──────── SUPPLIED INFORMATION
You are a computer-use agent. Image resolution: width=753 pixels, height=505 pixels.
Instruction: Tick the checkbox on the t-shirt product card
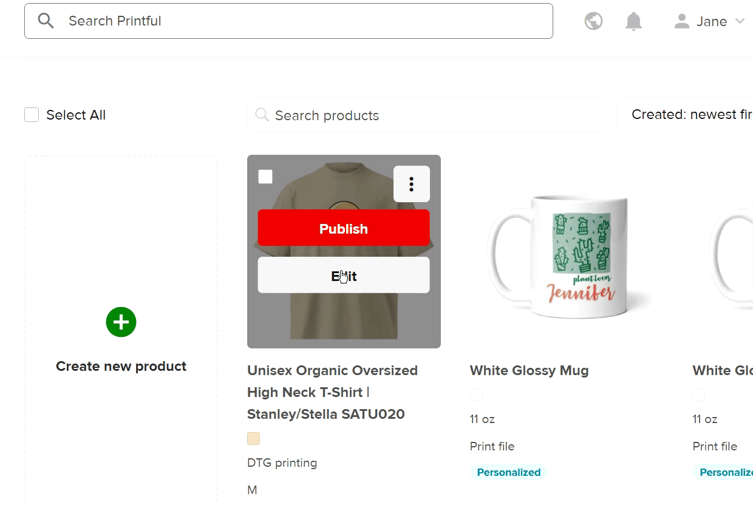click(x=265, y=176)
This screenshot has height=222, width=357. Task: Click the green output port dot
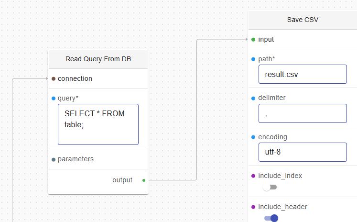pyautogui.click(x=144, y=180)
────────────────
**EXERCISE**
Please reproduce each of the rows above word for word, leaving out the pictures.

**SOLVED EXERCISE**
You are a computer-use agent. Image resolution: width=753 pixels, height=505 pixels.
Instruction: Tick the checkbox on the t-shirt product card
click(x=265, y=176)
This screenshot has height=222, width=357. Task: Click the green output port dot
pyautogui.click(x=144, y=180)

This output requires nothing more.